Pest Alert: Brown marmorated stink bug

— Written By
Image of a stink bug

image by Steve School

The brown marmorated stink bug (BMSB, Halyomorpha halys) is an invasive insect native to eastern Asia that entered the U.S. around the mid-1990s. The BMSB is known to feed on over 100 host plants, including tree fruits, vegetables, and row crops. These insects are not harmful to people; they do not bite, sting, or bore into structures.

Once the BMSB emerges in the spring, it goes through three life stages: egg, nymph, and adult. As temperatures decrease in fall and day length shortens, the BMSB enters diapause. During this time, they begin to conserve energy and look for a place to spend the winter.

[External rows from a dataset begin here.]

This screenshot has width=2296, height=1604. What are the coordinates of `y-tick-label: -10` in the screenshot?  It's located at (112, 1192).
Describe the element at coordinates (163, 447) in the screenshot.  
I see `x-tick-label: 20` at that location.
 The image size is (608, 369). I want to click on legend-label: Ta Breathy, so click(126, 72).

Stink bugs have a hard exoskeleton making it difficult to control this pest chemically. Plants can tolerate some damage from pests, and using nonchemical methods may be a better option for managing the BMSB. Because BMSBs are attracted to lights, turning off unnecessary lights or lights around the entrance of your home can deter them from entering. Additionally, exclude them from entering the home by checking for cracks around doors and windows, air conditioners, exhaust fans, and other openings. Seal any cracks. If the BMSB has become a pest in your late summer or fall garden, you can exclude them by using a lightweight row cover over your vegetables during their peak feeding times. It is important to note that row covers left on for extended periods of time do need to be removed periodically to allow for pollination to occur. Adult BMSBs are good candidates for hand removal, which includes the removal of its egg masses from the undersides of leaves and placing the insects into a bucket containing an inch of soapy water. When you remove BMSB’s from plants, they are likely to emit a foul odor. So protect your hands by wearing gloves.